Como lidar com a saudade de alguém que está vivo e de alguém que morreu?
Ensinou-me meu avô enlutado ao sorrir, dançar e cantar a saudade de quem mais amava.
A saudade dói e nos faz chorar, ensinou-me meu avô ao cantarolar diariamente: “quem parte leva saudades de alguém, que fica chorando de dor [...]”! Cantava meu avô, referindo-se, eu acredito, ao seu filho, meu pai, a quem perdera quando tinha apenas trinta e um anos. Eu, com apenas três anos, tão cedo passei a viver os mistérios da morte e da saudade nunca abrandada.

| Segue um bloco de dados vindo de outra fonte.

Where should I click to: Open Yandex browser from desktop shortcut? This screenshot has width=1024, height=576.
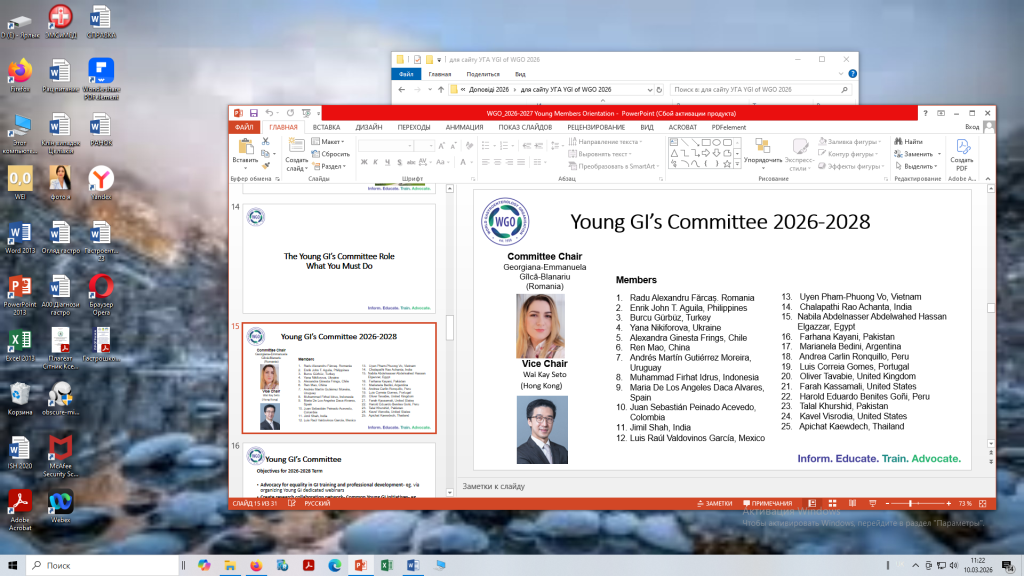[101, 180]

Hoje, milhões de pessoas estão sem ver seus pais – por razão da necessária quarentena em razão da prevenção da Covid-19 –, estes sem ver os filhos, namorados sem ver namoradas, irmãos, sobrinhos, amigos entre tantas outras relações. Destaco que estão quase todos vivos. Alguns, infortunadamente, mortos.
Às pessoas que não perderam ninguém que amam eu garanto: a dor de agora vai cessar, o desejo de estar junto sem dúvida será agraciado, muitos reencontros serão emocionantes recompensando o tempo de afastamento, o choro engasgado irá acontecer entre lágrimas e sorrisos.
Enquanto isso não for possível de acontecer o que devem fazer os saudosos? Demonstrem sua saudade; liguem e escutem a voz de quem amam; usem a tecnologia e façam chamadas de vídeo; ou usem a delicadeza de uma “atitude vintage” (se assim posso chamar) e escrevam uma carta de próprio punho (mesmo que para lhes entregar após a quarentena); escutem a música que lembra a pessoa amada e lhe diga que logo cantarão e dançarão juntos; comam a comida que te faz lembrar uma data especial em que estiveram juntos e lhe diga que logo poderão repetir; olhem os álbuns de fotos e ria e chore relembrando momentos, mas na certeza de que logo mais fotos serão tiradas porque mais momentos acontecerão.
Façam isso agora. Vejam quão ricas são as possibilidades de quem sente saudade de quem está vivo. Notem quão privilegiados são por sentirem saudade de amores vivos. Fazendo menção à música novamente, que ao final nos fala “[...] o dia já vem raindo meu bem, eu tenho que ir embora”, entendo que se trata de uma pessoa viva e que, se desejar, voltará um dia ao encontro de quem ama. Logo vos digo: novos dias irão raiar e a todos que amam e estão vivos poderão encontrar.
Aos que perderam pessoas para essa doença terrível que os pegou de surpresa sem os permitir compreender o que estaria por vir, sem dar-lhes a possibilidade de despedida ou mesmo de participar dos rituais de luto eu lhes digo que sinto muito, realmente serão lutos dolorosos sem os abraços tão necessários. Eu os entendo e sei que a vida vai parecer ser diferente, passando a ter novos sentidos, assim como a morte também mudará de conotação.
A saudade por vezes ainda os fará sentir dor e chorar como disse a música. Ao contrário do que meu avô talvez em sua fantasia desejasse, sobre um possível retorno, essas pessoas amadas não voltarão para dar-lhes o último adeus. Saber disso pode ser desolador, sem explicação lógica que aplaque essa que parece ser a maior dor humana. Entretanto, lhes digo também, que dias, semanas e meses irão raiar e então sentirão que poderão fazer como meu avô, cada um ao seu modo, cantarolar (ou escrever, ou apenas lembrar, entre outras ações) a dor e saudade, não deixando que a perda de quem lhes era essencial os deixe apáticos à vida, aos que ainda amam e que também os ama, bem como a própria relação de amor consigo.
Assim me ensinou meu avô enlutado ao sorrir, dançar (por vezes ele ensaiava uns passinhos) e cantar a saudade de quem mais amava.